Stored items
>>>>>

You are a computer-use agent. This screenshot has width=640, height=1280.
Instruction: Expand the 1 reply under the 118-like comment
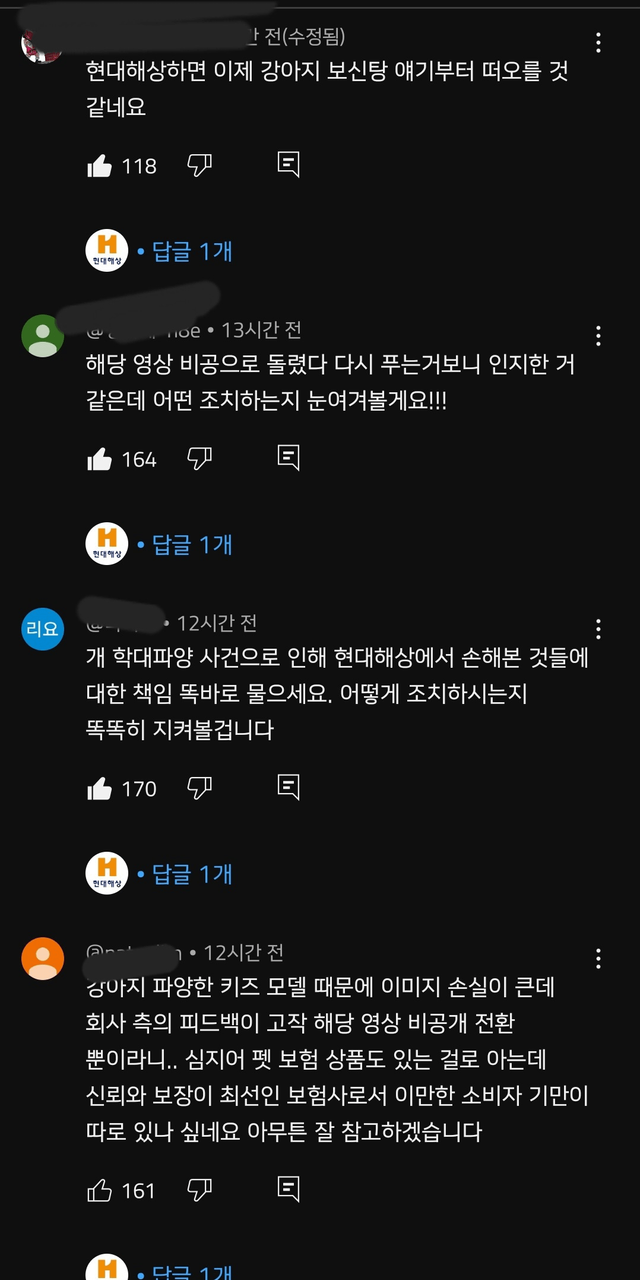(192, 250)
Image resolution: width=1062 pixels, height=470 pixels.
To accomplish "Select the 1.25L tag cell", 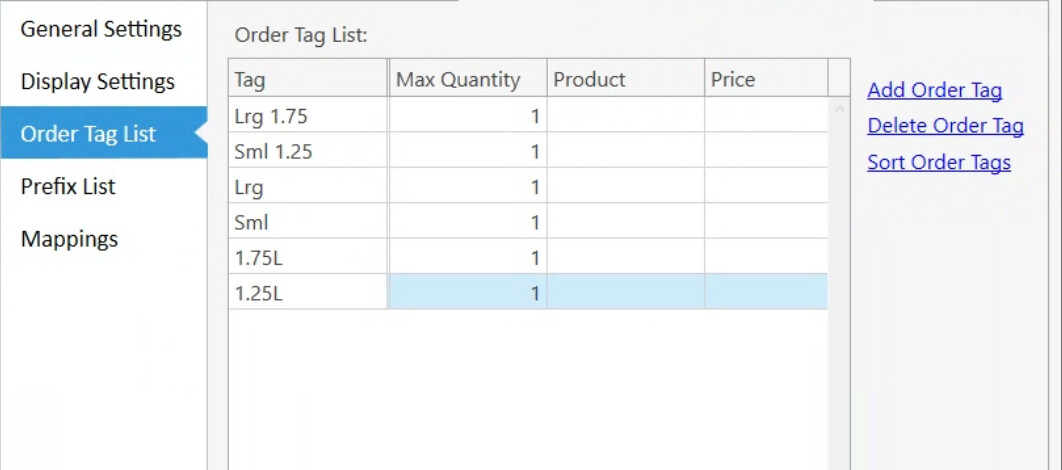I will tap(307, 293).
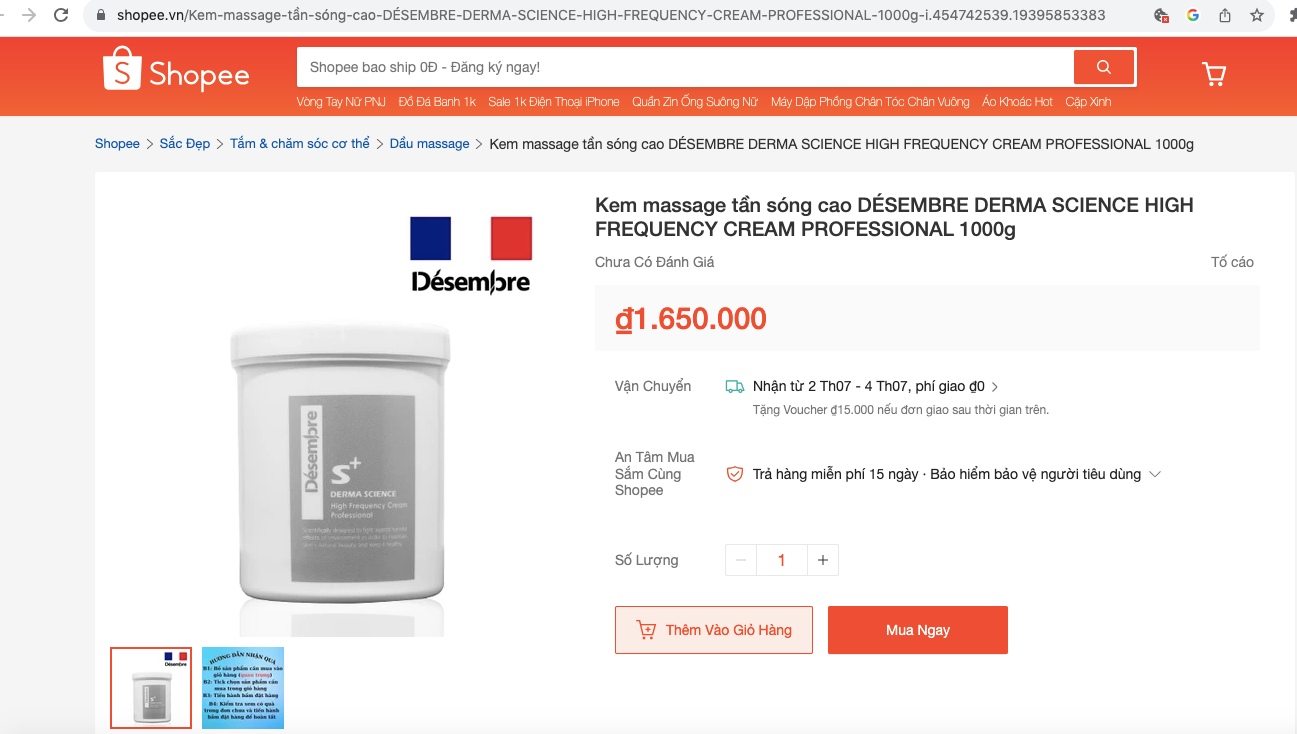
Task: Expand the shipping details chevron
Action: 995,386
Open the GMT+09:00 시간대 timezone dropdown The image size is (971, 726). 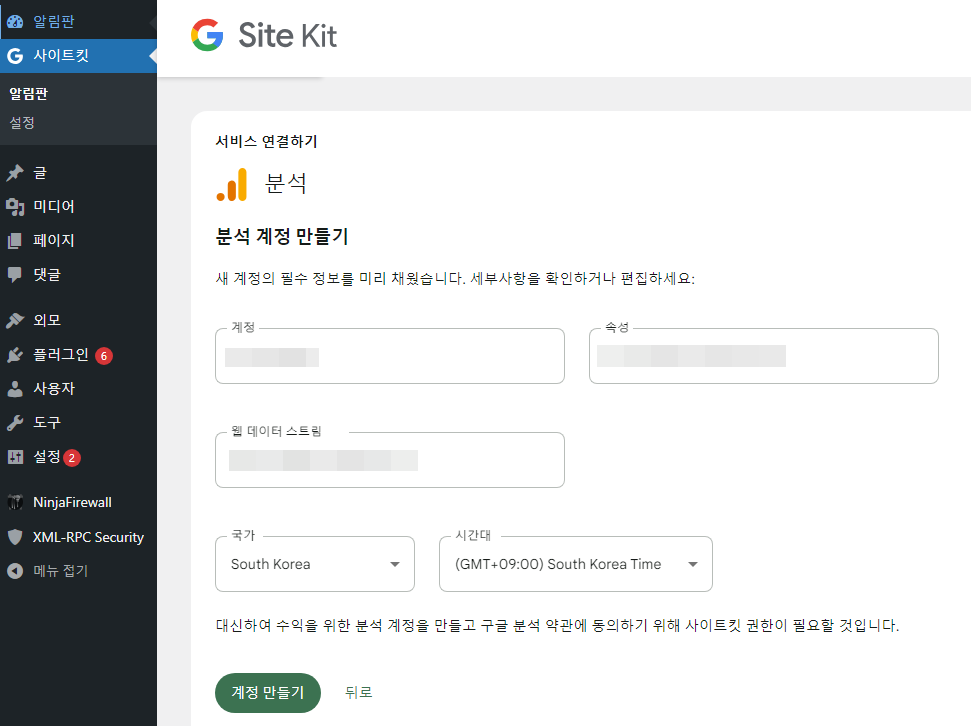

<<<<<

For the word "height", find all matching lines in the entries above and copy them out.

### FINISHED TASK
You are a computer-use agent. This screenshot has width=640, height=1280.
Image resolution: width=1062 pixels, height=470 pixels.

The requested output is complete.